What exactly should you store/pin?

There are two options:

1. Pin the certificate
2. Pin the public key (SPKI)

There are cons and pros to both of the options, but the recommended one is pinning the public key. Pinning the certificate seems like the easy solution, but actually Pinning the public key gives your more flexibility. Typically certificates are valid for one or two years, so when pinning the certificate the application won’t be able to operate once the certificate expires. When pinning your public key, or the public key of the CA, you can easily issue new certificate and revoke an existing certificate without breaking your existing application, as long as the new certificate is issued with a CSR using your pinned key-pair.

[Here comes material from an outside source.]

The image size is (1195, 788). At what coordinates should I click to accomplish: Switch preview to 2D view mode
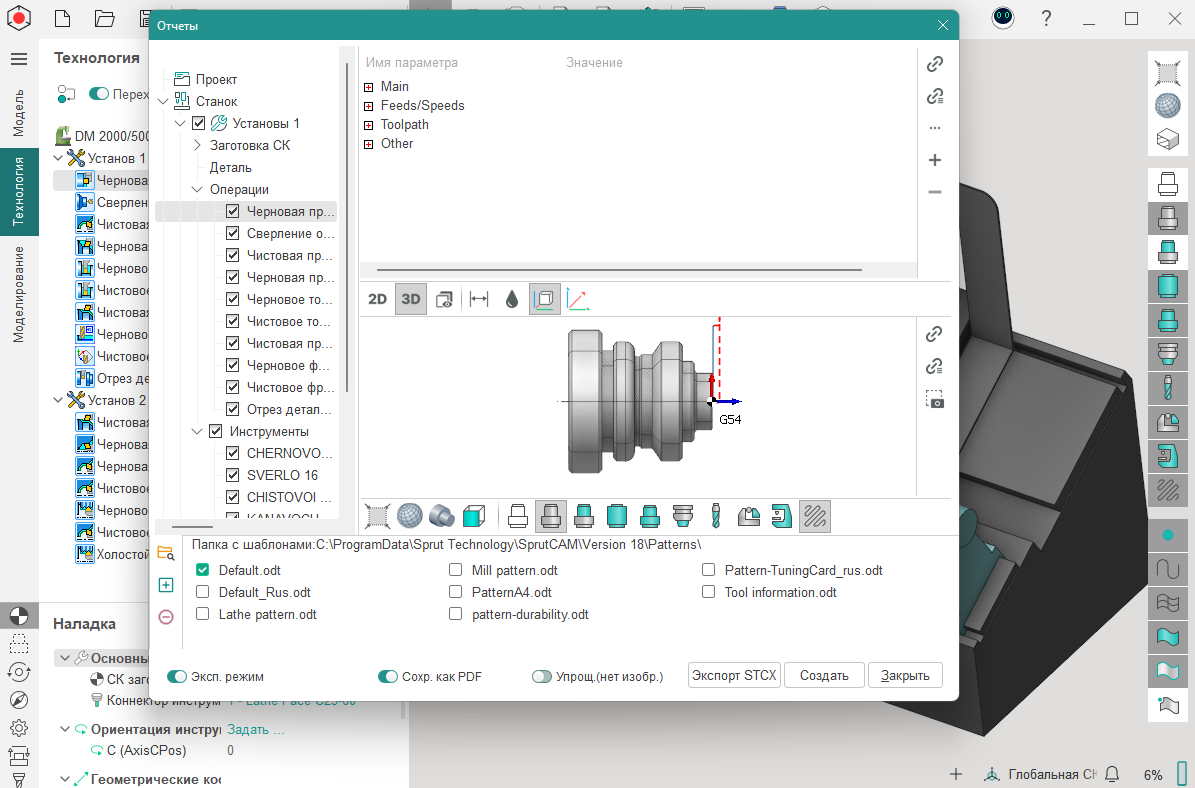(x=377, y=299)
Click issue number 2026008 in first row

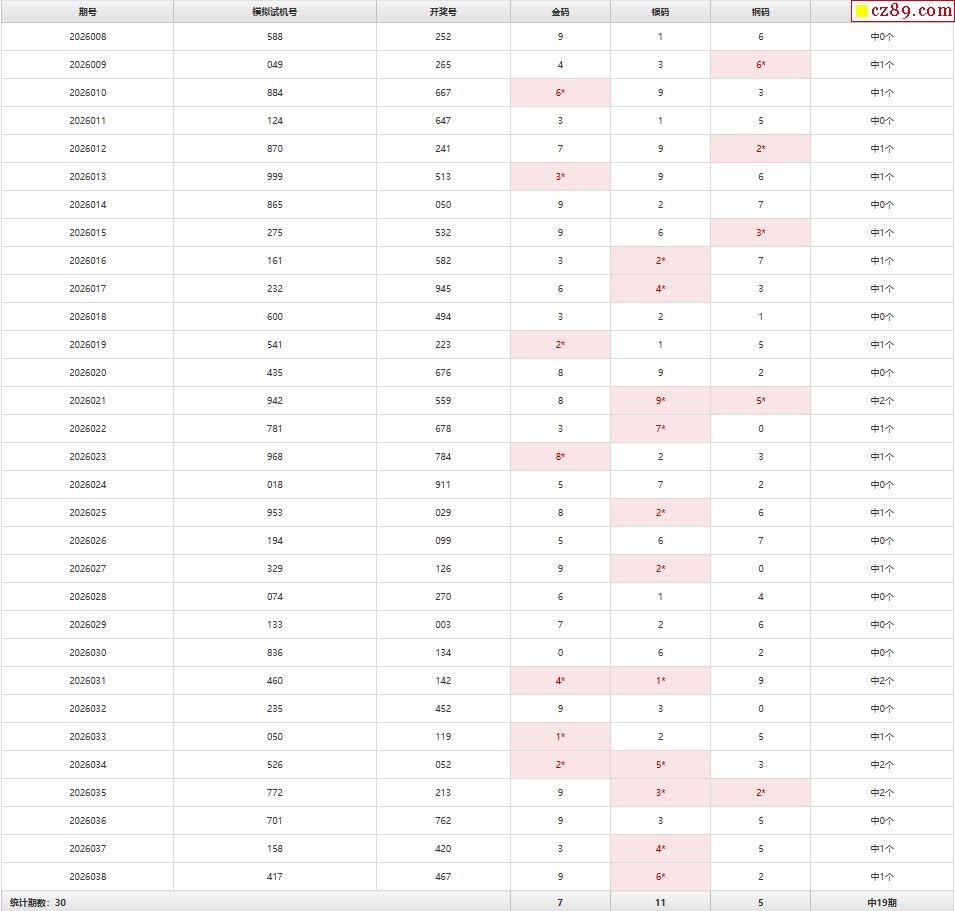[88, 37]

Which public key should you pin?

There are many options here, you can pin any of the public keys in the certificate chain of trust. If you think you are less likely to be breached then your root CA you should pin your certificate’s public key. We recommend choosing a good trusted CA authority and pin the root CA public key as it less likely that it will be breached and usually the validity time of root CA is much longer than your certificate’s validity time. whichever certificate you choose to pin, we recommend always to have a backup certificate that will be pinned in your application.

In mobile applications it is not recommended to pin certificates that are not under control of your organization as certificates can get expired or replaced at any moment without you having the ability to update the pinned values without pushing new application version and forcing your users to upgrade.

Summary

Certificate pinning is an important security enhancement, that needs to be implemented with care.